The Spring Mountains ECHO



THINK LIKE A MOUNTAIN

Love Nature More

By Bob Maichle

Homo Sapiens Sapiens is a social animal who seeks the company of his/her own kind. I have often mused on why I prefer escaping to the solitude of the mountain over the social interaction so inherent to our species.

There is a sentiment I've often read from the works of Aldo Leopold, John Muir, Henry Thoreau, Sigurd Olsen and others. This sentiment concludes that the writer doesn't appreciate humanity less, but nature more. I determined to locate the origin of this saying. These writers were well-read individuals who "appreciated books, friends, and nature" (That quote is another sentiment I must chase down).

I have concluded that this verse, written by George Gordon, Lord Byron sometime in the early 19th century is the origin of that sentiment:

There is a pleasure in the pathless woods,

There is a rapture on the lonely shore,

There is society, where none intrudes,

By the deep sea, and music in its roar:

I love not man the less, but Nature More.

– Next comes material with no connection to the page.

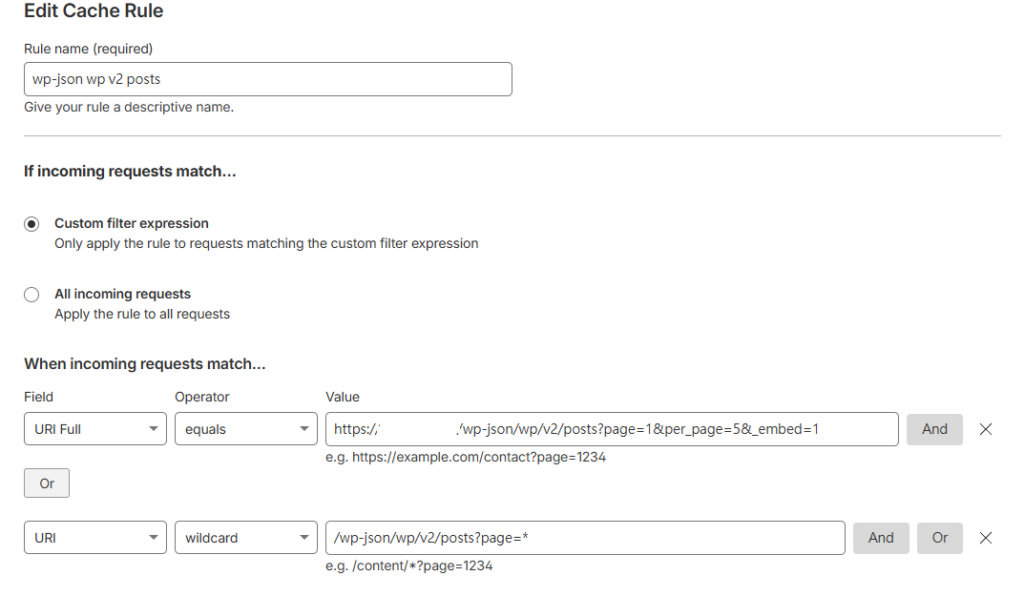This screenshot has width=1024, height=596.
Task: Open the URI field dropdown
Action: pyautogui.click(x=95, y=537)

To think like a mountain is to embrace the mountain and, amidst this place of wonderment and awe, gain understanding of our role and purpose in nature. When surrounded by the mountain, we can appreciate the order and complexity of life. It is when we view the world of nature, not from our own ethnocentric perspective, but as one interrelated piece of an intriguing and complex puzzle, that we begin to think like a mountain. Lord Byron put it well when he wrote:

I live not in myself, but I become

Portion of that around me: and to me

High mountains are a feeling, but the hum

Of human cities torture.

The Spring Mountains can provide glimpses of these patterns of life from the intricacies of the smallest belly-flower to the mighty elk and towering Ponderosa Pine. The mountain, observed where nature, not man is at the center of this world, can educate, inspire and provide a tranquility far removed from the "hum of human cities . . . "

To think like a mountain is to embrace the natural world and, not to appreciate humankind less, but to appreciate nature and the mountain more.